The study of BBR-loaded SF/PHBV nanofibrous membrane on wound healing in diabetic mice and the therapeutic effect of hypertrophic scar in rabbits. • Berberine (BBR), the active ingredient of Chinese medicine, was loaded in the SF/PHBV nanofibers (namely SF/PHBV-BBR) to perform multiple pharmacological properties. • SF/PHBV-BBR accelerated diabetic wound healing by anti-inflammatory and anti-oxidative activities in diabetic mouse model. • SF/PHBV-BBR inhibited the scar hyperplasia through the TGF-β1/Smad3 signaling pathway in the rabbit ear model. The development of innovative wound dressings that can accelerate diabetic wound healing and alleviate hypertrophic scar has aroused intensive attraction in the clinics. In this study, the nanofibrous wound dressings constructed with a blend of silk fibroin (SF) and poly-3-hydroxybutyric acid-co-3-hydroxyvaleric acid (PHBV) were designed and fabricated. Meanwhile, berberine (BBR) were loaded in the SF/PHBV nanofibers to enhance the pharmacological effects. Firstly, material characterisation and biological characteristics of SF/PHBV-BBR dressings were investigated. The addition of BBR didn’t change the mechanical properties and biocompatibility of SF/PHBV nanofiber dressings.
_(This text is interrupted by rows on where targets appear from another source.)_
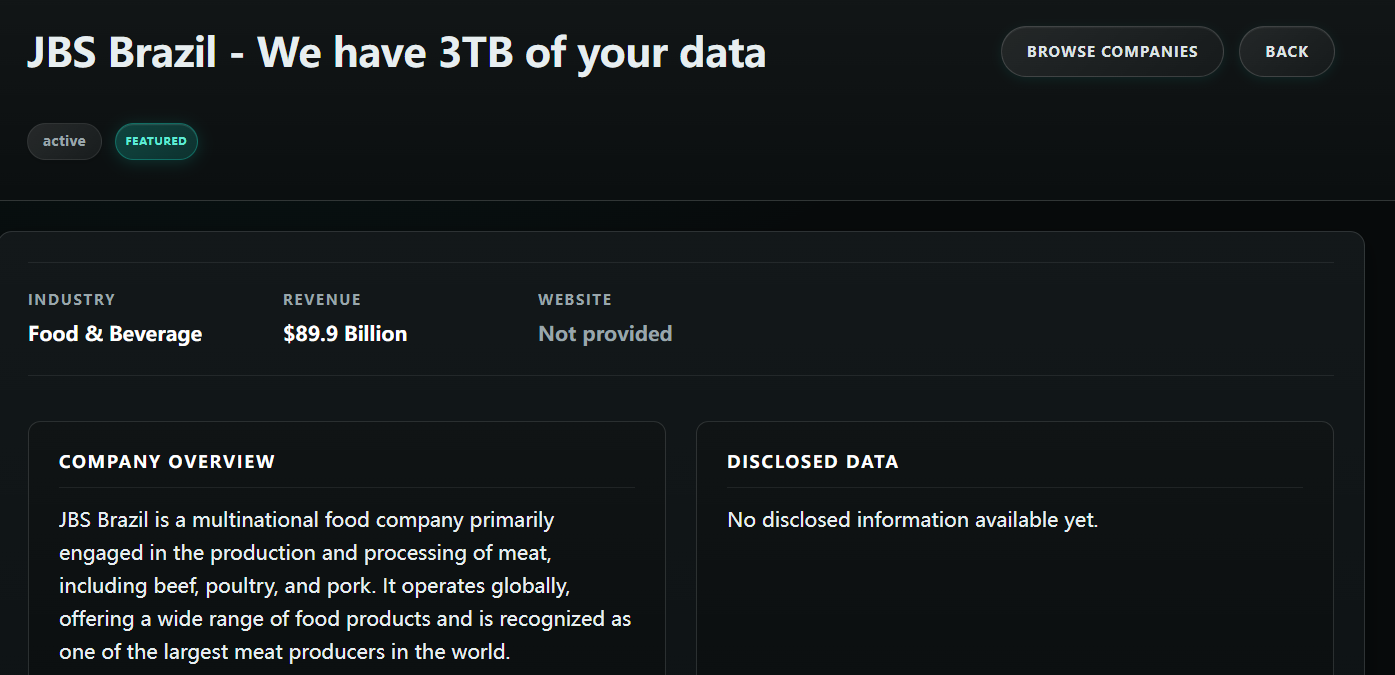Click the '$89.9 Billion' revenue value

(x=345, y=334)

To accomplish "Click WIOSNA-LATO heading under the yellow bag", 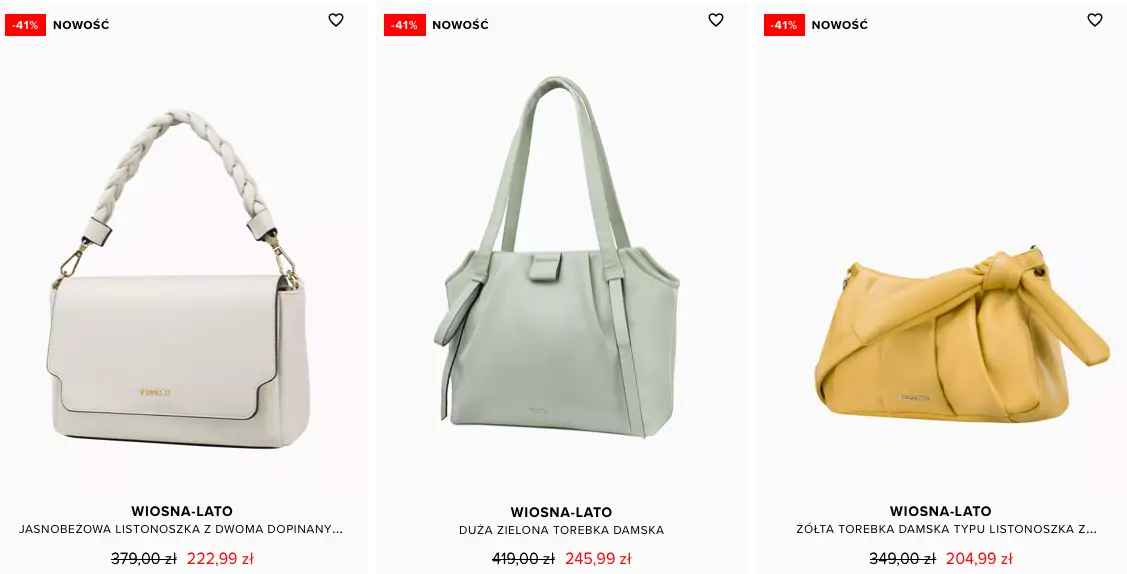I will click(941, 511).
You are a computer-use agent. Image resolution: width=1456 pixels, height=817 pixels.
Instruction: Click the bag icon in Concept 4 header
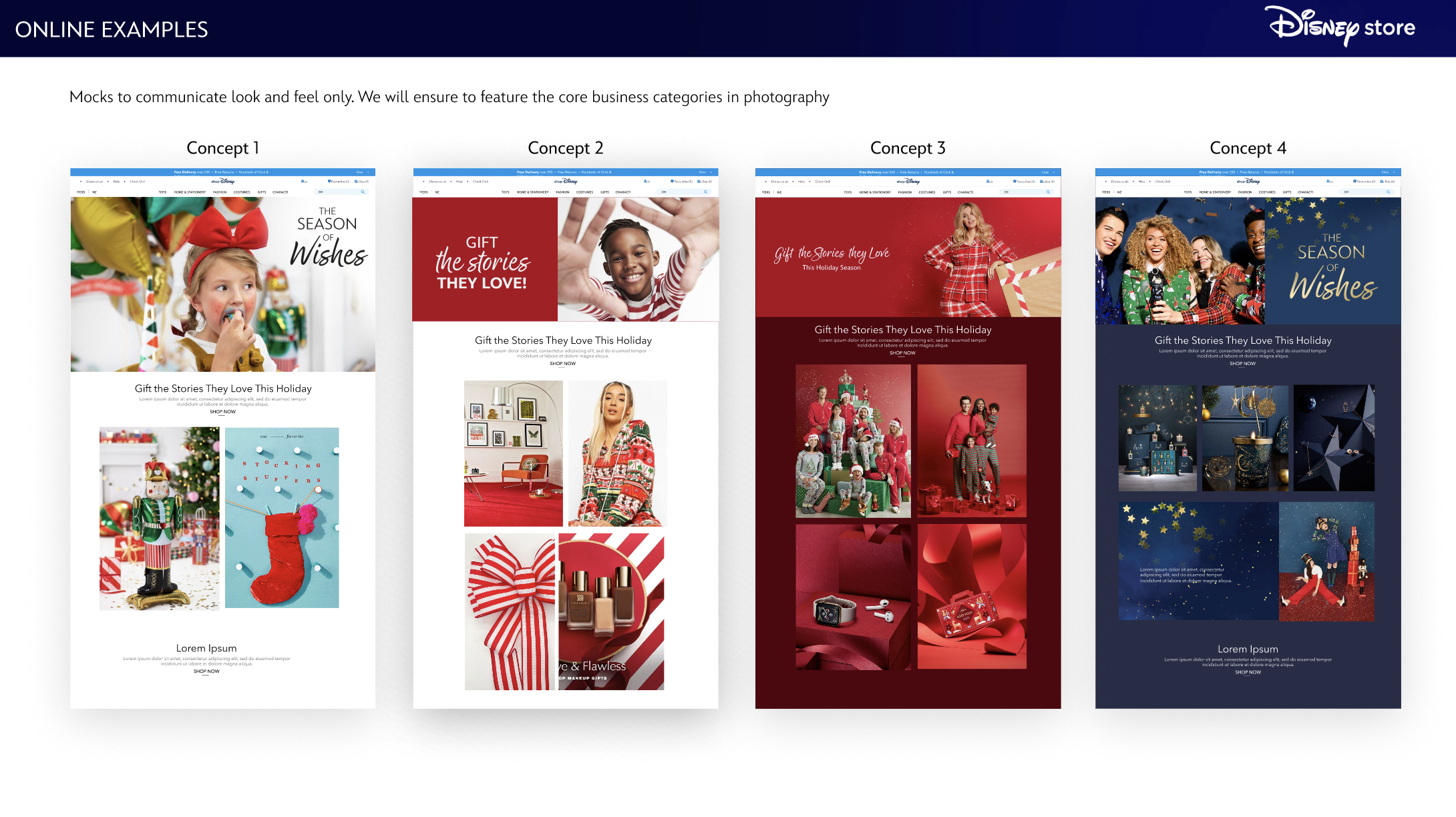pyautogui.click(x=1383, y=181)
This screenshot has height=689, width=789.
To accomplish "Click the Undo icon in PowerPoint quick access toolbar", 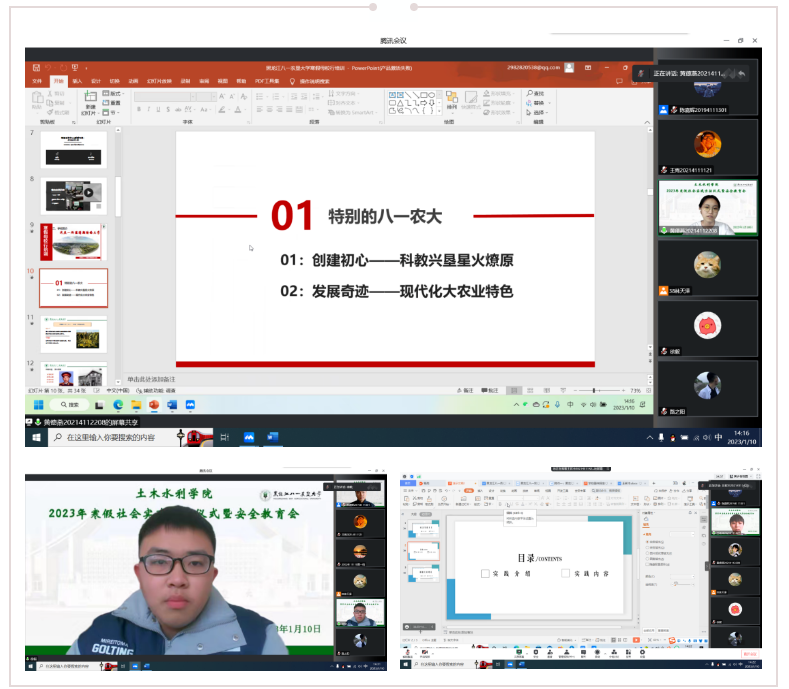I will pyautogui.click(x=47, y=67).

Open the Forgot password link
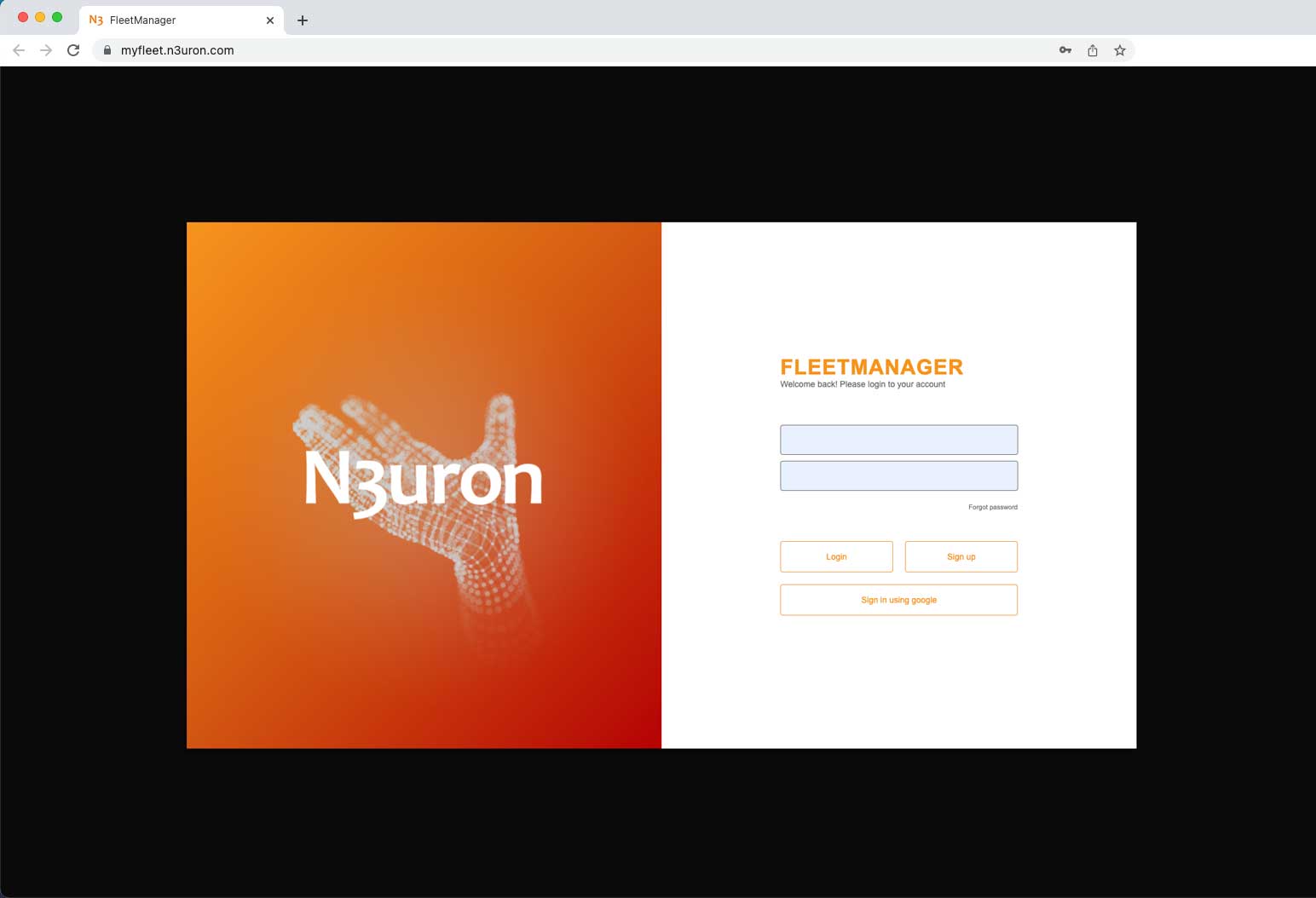(992, 507)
Then in vitro experiment proved that SF/PHBV-BBR nanofiber dressings obviously decreased the releases of inflammatory factors TNF-ɑ and IL-6, inhibited inflammatory proteins COX-2 and iNOS expression, and also suppressed oxidative stress responses of activated macrophages. Subsequently, in vivo study showed that SF/PHBV-BBR nanofiber dressings with high dose of BBR significantly promoted the healing of diabetic wounds in mice by significantly enhancing wound closure rates, accelerating angiogenesis, and improving collagen matrix deposition. Additionally, SF/PHBV-BBR obviously alleviated scar hyperplasia in rabbit by inhibiting fibroblast activation mediated by transforming growth factor-β1 (TGF-β1)/Smad3 pathway. Our study offered a promising alternative dressing materials for the treatment of hard-to-heal diabetic wounds and hypertrophic scars.